4. Be Fast and Decisive
In 2020, instability and fear are a reality for many people, which likely includes your teammates. While you can’t change the market on your own, you can provide a strong buffer through quick and decisive leadership.
For example, one of our businesses tanked in March. We run live events at museums, and with museums closed and no group events, revenue went from $250,000 per month to zero. We wanted to avoid making the very difficult decision to initiate layoffs, and that would have been a mistake; every signal was that COVID was going to be here for more than a few weeks.
We did do layoffs, so our team could access unemployment benefits and we also created an emergency fund to support them in the interim. This decision was a blow to everyone’s stability, but it was better than the “wait and see” approach that many businesses take; because for the entire “wait and see” period, your employees are worrying about their jobs.
And by the way, while you are humming and hawing over important decisions, the market will make the decision for you, which is bad for everyone.
5. Stand For Something
If your business only exists to make money, and you are not the Royal Mint, then your engagement will be directly tied to compensation. Kind of weak… (find out more about fair compensation here)
Instead, with remote teams, your organization needs to stand for something. Fight child slavery, make the internet more secure, build sustainable products, retire planned obsolesce. Whatever you stand for — if it is something worth believing in then your people will believe in it.
At our company, we’ve encoded our beliefs in core values. My favorite is Level 10 Integrity, which informs every decision we make big and small. For example, a few years ago we wanted to launch a themed Harry Potter experience under the radar (obviously not Level 10). Instead, we contacted J.K Rowling and her agent said no. So, we called our experience the “The Completely Unofficial and Definitely Unlicensed Boy Wizard Tour” and it was a hit, in part because of the creative name.
Source: SYFY
Level 10 Integrity is one example of standing for something that your people can get behind, which will take your remote team to levels of engagement that money never could. This engagement seriously boosts productivity too.
Side note from my soapbox: The last few months are one of the lowest integrity business climates I have ever seen. Many businesses, desperate to reinvent themselves, are taking shortcuts that they won’t be proud of in the long term. Short term profits are important, but your legacy will last forever.

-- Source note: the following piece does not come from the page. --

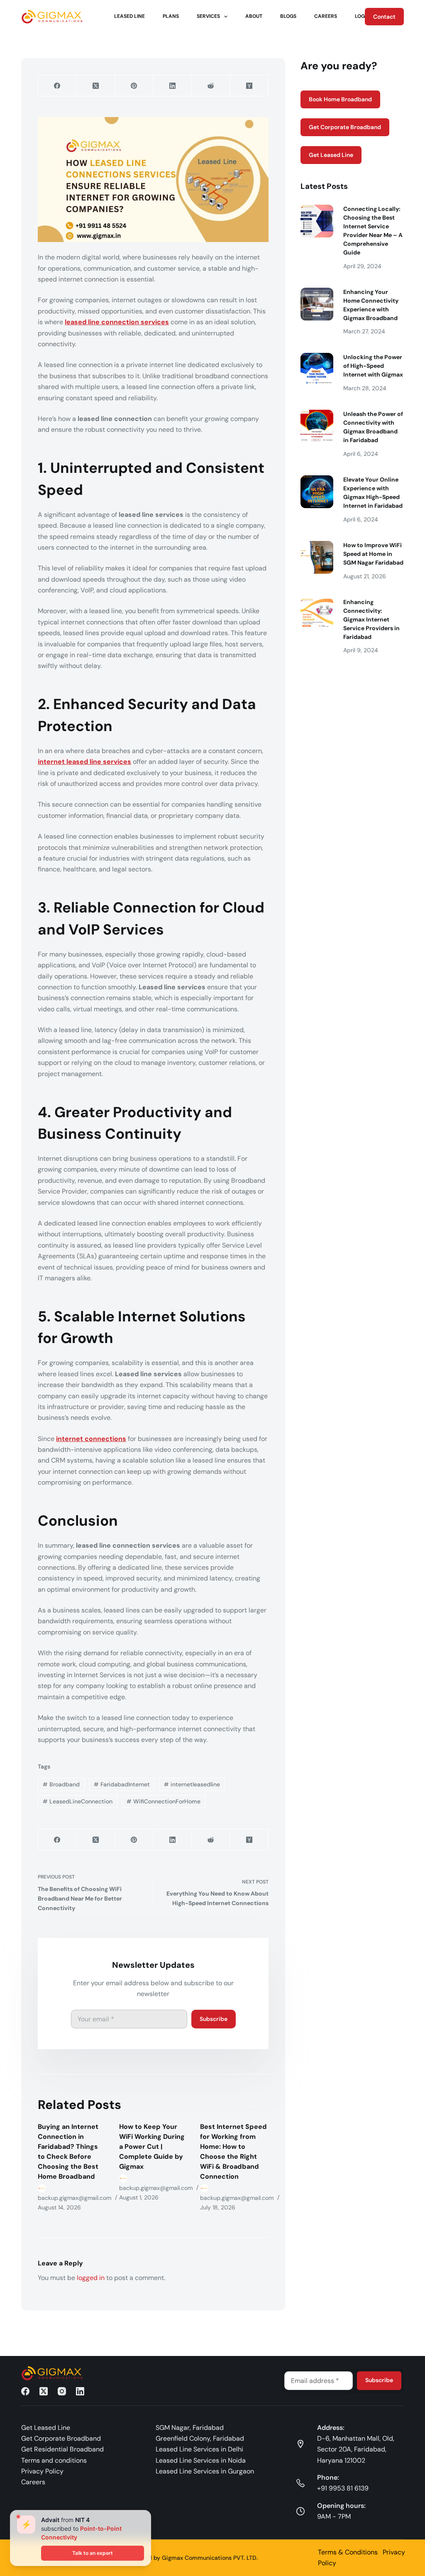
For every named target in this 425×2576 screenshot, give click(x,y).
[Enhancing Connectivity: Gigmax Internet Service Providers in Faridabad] (316, 614)
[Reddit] (211, 85)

All You Need to Keep a Remote Team Engaged
That’s it. Five high-level ideas on how to actually engage remote employees right now.
When you have this foundation in place, I recommend planning some virtual team building activities for your team. As I’ve mentioned, not all remote employee engagement has to be top-down; it comes at a peer level too.
Invest in time and space for your people to connect with each other and build meaningful relationships. It makes a world of difference.